The art of writing is one that must be practiced diligently and crafted with care and patience so that the purpose of communication is achieved with ease and grace. It may surprise many of us to learn that even native writers in English-speaking countries spend enormous amounts of time evaluating their work consciously and conscientiously before placing it for public consumption. Writing, to them, is not only an art form, it is everything. Here are two quotes from writers, nay celebrities, that I'd like to share:

"Writing is very easy. All you do is sit in front of a typewriter keyboard until little drops of blood appear on your forehead." ~ Walter W. "Red" Smith

"I am an obsessive rewriter, doing one draft and then another and another, usually five. In a way, I have nothing to say, but a great deal to add." ~ Gore Vidal

If such luminaries are so obsessive, how much effort should we devote to clear writing? How much pain should we endure to get our thoughts across accurately?

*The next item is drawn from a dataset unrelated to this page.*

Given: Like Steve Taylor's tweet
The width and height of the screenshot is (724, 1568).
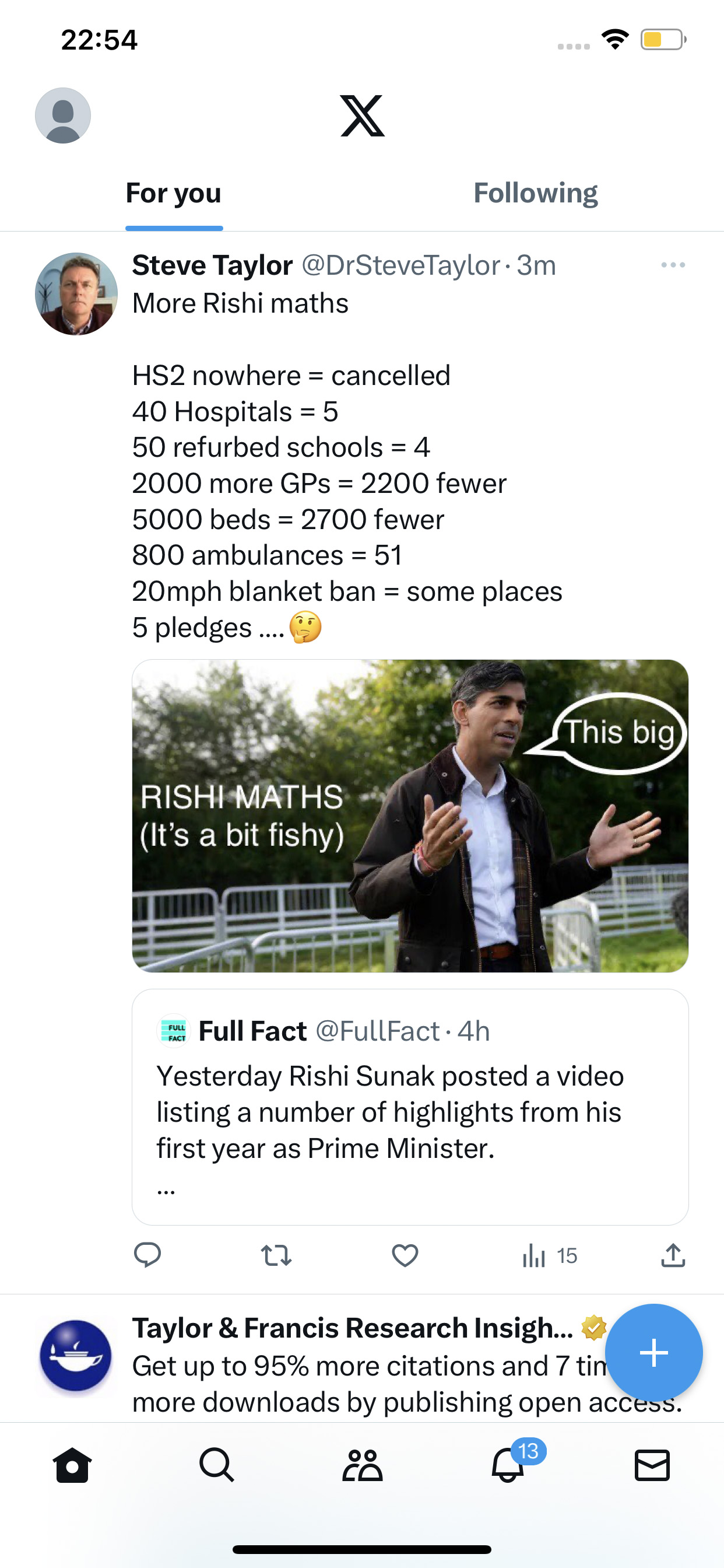Looking at the screenshot, I should (405, 1256).
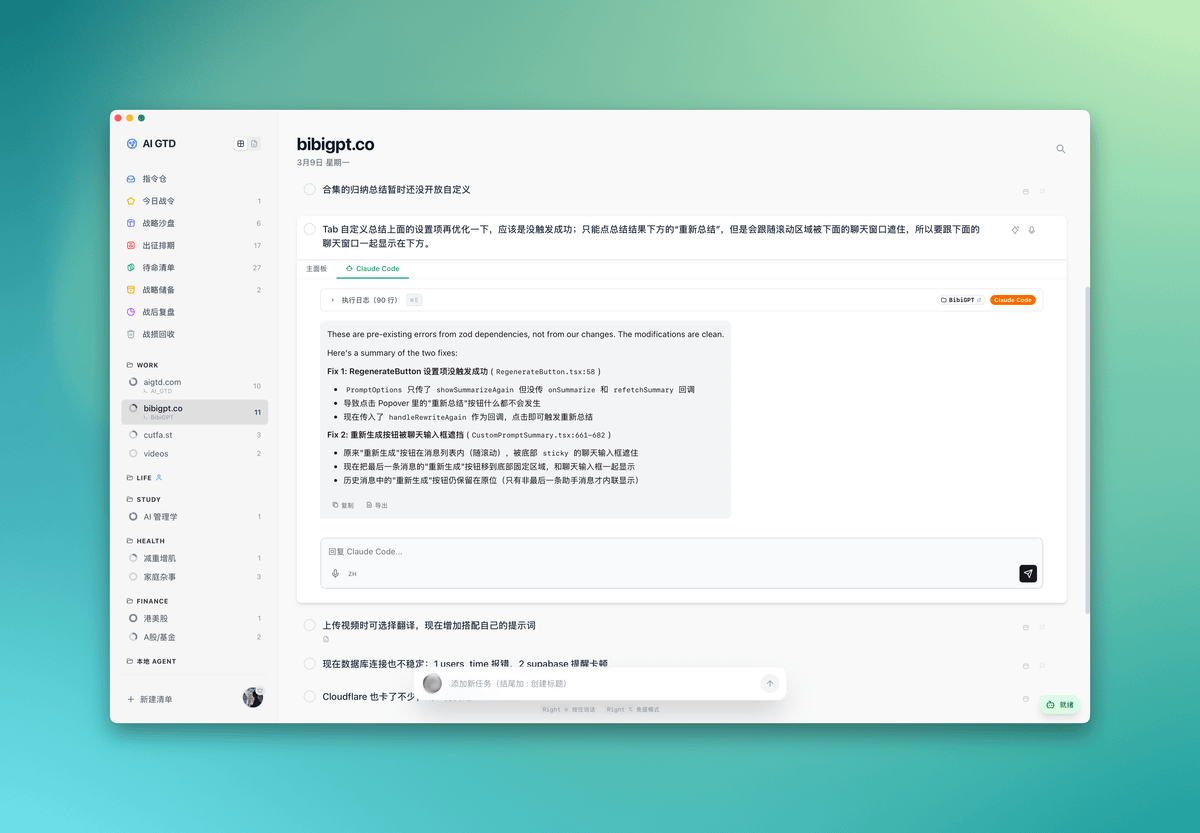
Task: Click the 复制 copy button under the message
Action: (343, 505)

The purpose of writing this piece is to try and inspire those who write, especially in English, to do so correctly, simply, and gracefully. That requires writers to adopt the mantra of CQI (continuous quality improvement) introduced in the quality literature to help them in their quest to be the best they can be. Effort and determination do produce good writing. These qualities also enable writers to conform to global standards. Many foreign-born writers (some of them from our neighboring country), today, write lucidly and with superb clarity, earning prestigious awards and acclaim. When more Bangladeshis begin writing flawlessly, precisely and incisively, standing shoulder-to-shoulder with the very best writers in other countries, it will be a source of great pride and inspiration for all of us.

Dr. Syed Saad Andaleeb is Professor of Marketing at Pennsylvania State University, The Behrend College. He is also the Editor of the Journal of Bangladesh Studies.